Manufacturers work to reduce clinical waste

There is much chatter at present, and many glossy advertisements backed up with frothy press releases, to describe the work of a consortium of major medical device manufacturers who promise to explore the development of more sustainable healthcare products, less wasteful packaging, and an increase in plastics for medical use.

The companies involved will work to identify barriers to the recycling of plastics and find targeted solutions throughout the medical products supply chain. That is of particular importance to the disposal sector since, once rendered safe the resulting floc has substantially more value if recovered plastics are of a single grade.

Quite how recyclate values might increase if recovered plastics are 80% rather than 20% pure is hard to see – it is still not likely to be fully segregated to a single product or grade – but the improvement is likely to be of value. It should also provide a stimulus to technical developments in waste processing and post-treatment separation technologies that might produce a ‘cleaner’ recyclate. There will also be some justification for ever better source segregation though it is difficult to see quite how this will work in the healthcare environment, or indeed for those treating wastes in inevitably smaller lots.

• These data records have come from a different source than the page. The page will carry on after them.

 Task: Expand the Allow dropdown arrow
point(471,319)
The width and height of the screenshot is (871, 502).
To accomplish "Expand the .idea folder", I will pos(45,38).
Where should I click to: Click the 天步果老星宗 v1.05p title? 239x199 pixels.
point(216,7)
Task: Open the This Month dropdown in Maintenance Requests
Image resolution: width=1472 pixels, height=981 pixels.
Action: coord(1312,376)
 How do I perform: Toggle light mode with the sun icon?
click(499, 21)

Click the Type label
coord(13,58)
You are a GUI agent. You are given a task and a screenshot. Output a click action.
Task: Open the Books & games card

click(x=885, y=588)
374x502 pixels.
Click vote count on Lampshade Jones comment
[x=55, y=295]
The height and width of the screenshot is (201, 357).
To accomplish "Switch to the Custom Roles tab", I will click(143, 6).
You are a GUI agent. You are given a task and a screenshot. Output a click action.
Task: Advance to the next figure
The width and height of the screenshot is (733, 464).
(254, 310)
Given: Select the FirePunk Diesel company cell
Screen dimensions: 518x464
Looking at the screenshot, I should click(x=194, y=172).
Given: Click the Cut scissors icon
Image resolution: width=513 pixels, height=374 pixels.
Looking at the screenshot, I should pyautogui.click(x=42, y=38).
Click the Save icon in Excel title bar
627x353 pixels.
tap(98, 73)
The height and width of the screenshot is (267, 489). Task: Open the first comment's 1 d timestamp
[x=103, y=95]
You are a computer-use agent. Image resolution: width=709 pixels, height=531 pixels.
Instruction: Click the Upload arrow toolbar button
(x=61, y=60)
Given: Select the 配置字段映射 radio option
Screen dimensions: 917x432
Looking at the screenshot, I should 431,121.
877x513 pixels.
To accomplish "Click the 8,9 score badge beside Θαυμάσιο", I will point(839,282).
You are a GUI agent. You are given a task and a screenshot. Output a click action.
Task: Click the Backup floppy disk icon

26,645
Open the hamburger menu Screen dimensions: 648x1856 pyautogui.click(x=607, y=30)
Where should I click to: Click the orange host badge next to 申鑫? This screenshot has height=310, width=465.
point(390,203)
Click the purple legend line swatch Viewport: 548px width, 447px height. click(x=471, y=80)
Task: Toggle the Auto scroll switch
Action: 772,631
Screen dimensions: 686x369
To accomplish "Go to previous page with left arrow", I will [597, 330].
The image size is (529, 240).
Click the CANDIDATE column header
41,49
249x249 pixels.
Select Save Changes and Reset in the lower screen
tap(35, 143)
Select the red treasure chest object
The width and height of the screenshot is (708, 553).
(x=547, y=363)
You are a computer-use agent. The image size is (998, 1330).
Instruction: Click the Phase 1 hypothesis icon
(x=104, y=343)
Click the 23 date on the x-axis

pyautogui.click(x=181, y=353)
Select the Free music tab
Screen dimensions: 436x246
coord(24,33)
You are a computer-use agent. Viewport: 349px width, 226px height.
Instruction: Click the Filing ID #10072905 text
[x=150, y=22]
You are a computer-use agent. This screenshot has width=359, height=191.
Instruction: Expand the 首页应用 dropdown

Plans to reduce unnecessary packaging are also welcome, and may have a greater impact. For medical products, product integrity is absolutely crucial. The product, a catheter or dressing or syringe, must be undamaged and sterile, justifying several layers of general and specialist packaging. Reduction in this packaging, perhaps through the use of newer materials, or simple redesign to provide dual-use components – perhaps an outer wrapping shell that doubles as a sterile tray in place of a separate sterile towel – can have a substantial and very positive effect.

http://www.healthcarepackaging.com/archives/2011/04/kimberly-clark_health_care_com.php

http://www.plasticstoday.com/articles/industry-coalition-takes-medical-plastics-recycling04127

Ultimately, this is good news for everyone. Though it supports potentially wasteful non-burn treatment for the majority of clinical wastes – assuming artificial regulatory barriers are removed or relaxed – we must now question whether the currently available ATT proceses are really the end of the line? Is there room for improvment, or perhaps new and novel technologies that support better downstream materials recovery?

And we must question also the need for such harsh initial treatments that presently make recovery and recycling – from excessively heater and finely shredded floc – that little bit more difficult. Since the risk of infection if the primary concern here, risk assessment is the to resolve this. The risk of infection if wastes are properly managed even if treated to the lowest STAATT standard, or less, is negligible if wastes are properly contained and managed with care. Subsequent processing treatments of recyclates will deliver an entirely safe product. Perhaps that is sufficient?